Brain Mitochondrial Protein Research Articles

Thyroid hormone inhibition of synaptosome amino acid uptake and protein synthesis.

Abstract— 3,3′,5‐Triiodothyronine (T3) inhibited L‐[14C]leucine uptake into synaptosomes. Inhibition was competitive with a Ki of 3.1 × 10−5m. Hofstee plot revealed an inverted hyperbolic curve suggestive of a two carrier or carrier plus diffusion mediated system for amino acid uptake. Both the carrier mediated and diffusional components were inhibited by thyroid analogues. l‐Thyroxine and analogues inhibited the incorporation of l‐[14C] leucine into cerebral synaptosome protein. At 50 μm, the triiodo‐compounds were more inhibitory than tetraiodo‐>3,5‐triiodo‐l‐thyronine >3,3′,5‐triiodothyropro‐pionic> l‐thyroxine >3,5‐diiodo‐l‐tyrosine. Thyroid analogue inhibition was not seen in liver or brain mitochondrial protein synthesis. 3,3′,5‐Triiodothyronine had no effect on respiratory control or 2,4‐DNP stimulated synaptosome respiration supported by malate plus pyruvate. Ouabain did not inhibit [14C]leucine uptake into adult synaptosomes. There was synergistic inhibition of synaptosome protein synthesis by thyroid analogues in the presence of 0.2 mm‐ouabain. 3,3′,5‐Triiodothyronine had no effect on synaptosome fraction ATPase or Na‐K ATPase. Addition of T3 induced further inhibition of synaptosome protein synthesis in the presence of either chloramphenicol (100μm) or cycloheximide (50μg/ml). [14C]Glycine uptake and incorporation into synaptosome protein was inhibited by 3,3′,5‐triiodothyronine. There was no inhibition of [14C]proline uptake or incorporation.The above evidence and kinetic data strongly favor a selective competitive block in amino acid transport at the synaptosome membrane leading to a decreased rate of protein synthesis.

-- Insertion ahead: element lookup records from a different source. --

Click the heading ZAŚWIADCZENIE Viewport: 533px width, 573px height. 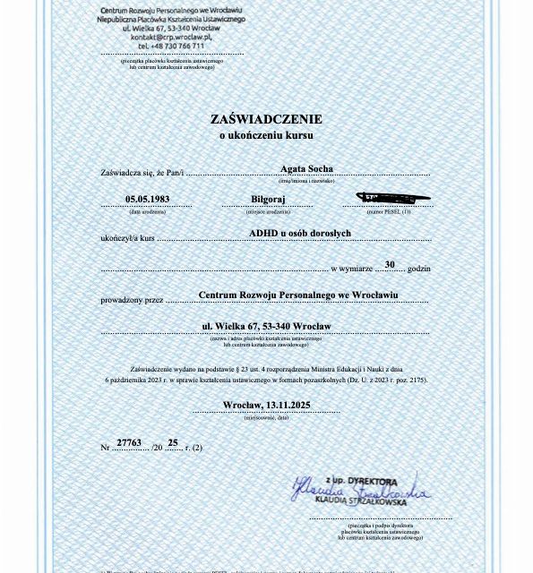tap(266, 119)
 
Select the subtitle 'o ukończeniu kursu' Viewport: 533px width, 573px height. tap(266, 135)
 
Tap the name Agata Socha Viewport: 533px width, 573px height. tap(306, 168)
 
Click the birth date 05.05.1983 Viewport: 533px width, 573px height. tap(148, 199)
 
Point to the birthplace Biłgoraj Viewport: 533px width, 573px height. tap(268, 200)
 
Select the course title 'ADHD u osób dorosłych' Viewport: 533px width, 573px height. tap(299, 233)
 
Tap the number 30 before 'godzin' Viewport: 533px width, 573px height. tap(390, 264)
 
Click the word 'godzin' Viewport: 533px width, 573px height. tap(418, 269)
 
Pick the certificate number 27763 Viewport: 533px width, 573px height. tap(129, 442)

Regulation of mitochondrial protein turnover by thyroid hormone(s)

1. The effect of thyroidectomy on turnover rates of liver, kidney and brain mitochondrial proteins was examined. 2. In the euthyroid state, liver and kidney mitochondria show a synchronous turnover with all protein components showing more or less identical half-lives compared with the whole mitochondria. The brain mitochondrial proteins show asynchronous turnover, the soluble proteins having shorter half-lives. 3. Mitochondrial DNA (m-DNA) of liver and kidney has half-lives comparable with that of whole mitochondria from these tissues. 4. Thyroidectomy results in increased half-lives of liver and kidney mitochondria, with no apparent change in the half-life of brain mitochondria. 5. A detailed investigation of the turnover rates of several protein components revealed a significant decrease in the turnover rates of mitochondrial insoluble proteins from the three tissues under study. 6. The turnover rates of m-DNA of liver and kidney show a parallel decrease. 7. Thus it is apparent that thyroid hormone(s) may have a regulatory role in maintaining the synchrony of turnover of liver and kidney mitochondria in the euthyroid state. Turnover of brain mitochondria may perhaps be regulated by some other factor(s) in addition to thyroid hormone(s). 8. It seems likely that during mitochondrial turnover m-DNA and insoluble proteins may constitute a major unit. 9. The mitochondrial protein contents of the three tissues are not affected by thyroidectomy. 10. No correlation was seen between the turnover rate of mitochondria and cathepsin activity in any of the tissues under study in normal or thyroidectomized animals. 11. On the other hand, mitochondrial proteinase activity shows good correlation with the turnover rates of mitochondria in normal animals, and a parallel decrease in activity comparable with the decreased rates of turnover is observed after thyroidectomy. 12. It is concluded that mitochondrial proteinase activity may play a significant role in their protein turnover.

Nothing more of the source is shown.